Funny, I posted a response to this post previously, but it seems to have disappeared.  

Firstly, frugal is generally considered quite flash-memory friendly.  It does write on shutdown (but only what you tell it to via the ~/.filetool.lst), but other than that it doesn't write ever.  That means that any spools, logfiles, web cache or other temp files just get put to ram , and (since they would be excluded from the .filetool.lst) never written to CF/hd.  Of course you may not have many of these write-often programs running, so that may not be much of an issue.  You don't mention what you will be running.  This has considerable bearing on the question.  For certain applications, you could make a read-only system, which *never* writes anything to your CF.  

Secondly, CF cards are good these days, and don't wear out fast.  You wouldn't like to put your web cache onto one, but frugal's write-once policy, they should last a long time.

That said, if you have any quantity of files that don't need to be constantly (re)written, you can easily have a hybrid-frugal system with a persistant home and/or  opt.  That way system settings and changable things get handled by the frugal backup/restore handling scripts,  but your MP3's or PDF's or whatever don't get rewritten to CF anew every time you shutdown.  

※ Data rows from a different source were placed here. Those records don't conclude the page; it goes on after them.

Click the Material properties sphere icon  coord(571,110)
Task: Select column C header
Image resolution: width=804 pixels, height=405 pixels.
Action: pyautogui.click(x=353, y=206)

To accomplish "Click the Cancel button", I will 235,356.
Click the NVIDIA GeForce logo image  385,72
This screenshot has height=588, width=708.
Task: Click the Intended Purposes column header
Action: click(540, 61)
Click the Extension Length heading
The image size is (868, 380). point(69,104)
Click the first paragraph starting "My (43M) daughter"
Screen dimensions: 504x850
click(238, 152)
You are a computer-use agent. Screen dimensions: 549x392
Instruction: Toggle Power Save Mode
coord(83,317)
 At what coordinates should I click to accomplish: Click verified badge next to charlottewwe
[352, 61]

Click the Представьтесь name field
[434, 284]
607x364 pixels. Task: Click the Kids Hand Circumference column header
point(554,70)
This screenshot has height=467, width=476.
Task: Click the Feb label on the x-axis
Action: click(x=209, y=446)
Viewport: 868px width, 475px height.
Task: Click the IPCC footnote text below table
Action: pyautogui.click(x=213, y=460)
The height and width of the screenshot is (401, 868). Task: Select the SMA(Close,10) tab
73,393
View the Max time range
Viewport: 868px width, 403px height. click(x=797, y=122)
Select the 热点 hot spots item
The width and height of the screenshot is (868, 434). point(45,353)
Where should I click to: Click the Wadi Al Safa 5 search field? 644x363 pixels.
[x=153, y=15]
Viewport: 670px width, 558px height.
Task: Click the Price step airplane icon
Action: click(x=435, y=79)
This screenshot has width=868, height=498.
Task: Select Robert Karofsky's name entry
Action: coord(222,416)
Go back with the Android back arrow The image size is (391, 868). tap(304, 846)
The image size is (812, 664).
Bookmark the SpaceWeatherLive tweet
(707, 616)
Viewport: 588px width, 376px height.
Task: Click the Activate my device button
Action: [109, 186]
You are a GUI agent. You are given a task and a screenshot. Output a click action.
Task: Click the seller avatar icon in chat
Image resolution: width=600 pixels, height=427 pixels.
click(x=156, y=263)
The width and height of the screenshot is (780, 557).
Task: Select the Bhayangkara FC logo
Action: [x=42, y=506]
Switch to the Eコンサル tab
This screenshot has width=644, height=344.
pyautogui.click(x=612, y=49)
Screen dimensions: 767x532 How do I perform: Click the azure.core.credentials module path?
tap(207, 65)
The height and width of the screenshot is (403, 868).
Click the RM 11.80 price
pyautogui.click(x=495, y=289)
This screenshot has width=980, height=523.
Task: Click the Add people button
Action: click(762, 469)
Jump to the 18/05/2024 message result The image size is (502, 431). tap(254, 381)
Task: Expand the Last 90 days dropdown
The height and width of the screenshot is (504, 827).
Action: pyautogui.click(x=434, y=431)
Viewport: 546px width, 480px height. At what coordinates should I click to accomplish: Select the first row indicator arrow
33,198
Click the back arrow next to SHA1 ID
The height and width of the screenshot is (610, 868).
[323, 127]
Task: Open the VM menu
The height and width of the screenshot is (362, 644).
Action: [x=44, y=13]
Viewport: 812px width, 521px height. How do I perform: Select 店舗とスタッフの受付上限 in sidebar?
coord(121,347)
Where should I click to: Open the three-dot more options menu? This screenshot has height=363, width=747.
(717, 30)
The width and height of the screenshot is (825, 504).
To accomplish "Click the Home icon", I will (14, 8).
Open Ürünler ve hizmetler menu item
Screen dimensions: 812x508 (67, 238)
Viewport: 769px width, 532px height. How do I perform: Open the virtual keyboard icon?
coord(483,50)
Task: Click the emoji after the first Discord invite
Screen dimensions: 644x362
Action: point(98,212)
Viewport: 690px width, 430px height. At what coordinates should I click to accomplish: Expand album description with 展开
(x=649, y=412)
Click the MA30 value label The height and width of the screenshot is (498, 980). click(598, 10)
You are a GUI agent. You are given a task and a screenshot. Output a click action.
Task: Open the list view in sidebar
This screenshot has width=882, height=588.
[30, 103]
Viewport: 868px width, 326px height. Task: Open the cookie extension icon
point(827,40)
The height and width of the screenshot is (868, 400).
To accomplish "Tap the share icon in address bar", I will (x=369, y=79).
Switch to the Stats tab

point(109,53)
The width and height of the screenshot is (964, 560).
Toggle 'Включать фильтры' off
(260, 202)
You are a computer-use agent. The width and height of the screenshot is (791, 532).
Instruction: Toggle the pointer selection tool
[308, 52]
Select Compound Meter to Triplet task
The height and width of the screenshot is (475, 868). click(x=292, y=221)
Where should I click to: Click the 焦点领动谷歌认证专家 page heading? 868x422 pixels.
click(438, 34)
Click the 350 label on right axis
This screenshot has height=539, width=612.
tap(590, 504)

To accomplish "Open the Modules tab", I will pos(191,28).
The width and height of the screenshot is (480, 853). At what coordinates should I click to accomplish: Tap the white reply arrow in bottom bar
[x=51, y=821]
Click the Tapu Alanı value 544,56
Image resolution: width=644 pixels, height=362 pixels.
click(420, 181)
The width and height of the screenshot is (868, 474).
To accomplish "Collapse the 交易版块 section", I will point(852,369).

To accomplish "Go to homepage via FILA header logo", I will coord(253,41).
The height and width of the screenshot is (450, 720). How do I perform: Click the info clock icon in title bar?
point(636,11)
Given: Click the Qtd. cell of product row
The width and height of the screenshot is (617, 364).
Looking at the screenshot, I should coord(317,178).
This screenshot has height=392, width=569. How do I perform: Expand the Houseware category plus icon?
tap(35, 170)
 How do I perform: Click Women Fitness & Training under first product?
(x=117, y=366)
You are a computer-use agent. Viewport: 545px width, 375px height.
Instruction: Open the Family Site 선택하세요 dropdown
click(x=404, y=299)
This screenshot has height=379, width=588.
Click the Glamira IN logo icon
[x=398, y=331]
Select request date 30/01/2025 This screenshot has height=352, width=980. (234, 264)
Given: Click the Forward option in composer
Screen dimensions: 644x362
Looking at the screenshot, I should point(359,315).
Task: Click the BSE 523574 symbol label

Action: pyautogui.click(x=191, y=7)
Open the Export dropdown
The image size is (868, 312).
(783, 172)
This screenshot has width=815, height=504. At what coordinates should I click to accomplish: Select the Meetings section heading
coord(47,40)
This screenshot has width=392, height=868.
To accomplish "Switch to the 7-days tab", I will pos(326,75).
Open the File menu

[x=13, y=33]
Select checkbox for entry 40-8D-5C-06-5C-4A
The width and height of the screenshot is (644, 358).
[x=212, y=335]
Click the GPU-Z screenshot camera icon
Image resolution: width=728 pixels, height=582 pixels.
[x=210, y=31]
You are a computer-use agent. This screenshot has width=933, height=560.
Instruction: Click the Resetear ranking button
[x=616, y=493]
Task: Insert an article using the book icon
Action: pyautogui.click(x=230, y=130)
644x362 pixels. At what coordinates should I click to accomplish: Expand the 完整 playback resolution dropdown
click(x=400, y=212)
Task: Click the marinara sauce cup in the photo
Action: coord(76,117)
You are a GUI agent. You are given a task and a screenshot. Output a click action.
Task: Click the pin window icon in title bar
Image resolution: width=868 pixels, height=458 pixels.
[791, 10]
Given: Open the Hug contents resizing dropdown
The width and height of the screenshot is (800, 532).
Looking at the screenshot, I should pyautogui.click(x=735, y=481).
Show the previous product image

I don't know how much a DSL/hard drive install writes to the disk, but traditional linux systems write quite a bit (correct me if I'm wrong) to the drive.  Anything logging, spooling, caching, puts things (esp to /var or some/tmp), and can add up to a lot of data getting spun out to your card.  I think some form of frugal install is almost certainly best for minimizing writes to the CF drive.    

Do not consider manually removing the electricity to avoid the backup process of frugal.  Rather read and modify the scripts concerned to get them to do what you want.  This is much safer.  And like I said.  If you don't need to change any settings or files in your 'backup' file.  You don't even have to rewrite it.  This should make for problem free recovery from power outages, since every time you are booting the same system you did the last time.  

But perhaps this won't work.  It all depends on what you are running.